Carey: Govt paints marriage traditionalists as ‘dinosaurs’

The Government thinks supporters of traditional marriage are just “dinosaurs” who should be “frogmarched” towards a new concept of wedlock, Lord Carey says.

His comments came as Lord Tebbit cautioned that the Conservative Party’s push to redefine marriage has led to a dramatic drop in its grassroots membership.

And Lord Dear, a respected former police chief, has also strongly spoken out on the issue – calling the legislation “ill conceived, ill considered, badly presented” and blind to possible consequences.

Worried

They were joined in their criticism by Baroness O’Cathain who said the Government had launched “an astonishing attack on our tried and tested values by redefining marriage”.

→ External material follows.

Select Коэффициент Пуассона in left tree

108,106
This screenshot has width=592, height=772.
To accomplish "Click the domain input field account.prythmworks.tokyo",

Lord Carey, who was speaking in the House of Lords, said: “The local election results tell the story of a substantial section of the public who are extremely worried about the effect of a redefinition of marriage on family life and the well-being of children.”

He commented that the Government had “engaged in a desperate bid to paint all the opponents of this Bill as elderly Christians, a strange breed of non-relevant dinosaurs”.

Pro-marriage

The former Archbishop of Canterbury noted the concerns of black and ethnic minority groups on the issue – and said that the committee of MPs who looked at the Bill “failed to invite a single black person, Muslim, Sikh or Hindu to give evidence in person”.

Lord Dear, who was formerly Chief Constable of West Midlands Police, commented that his opposition to the Bill is “quite unambiguously pro-marriage”.

He said: “In the hands of a mature Government, a Government who listen to the electorate, any change to that established order should properly take place only after the most profound thought and consideration.

“It should not, as has happened this year, be introduced as, some would say, a mere search for cheap political gain.”

Radical

Conservative Peer Lady O’Cathain said she was sad that her Party “is pursuing such a radical and aggressive social agenda and in such an undemocratic fashion”.

She commented that MPs were not listening to their constituents on the issue.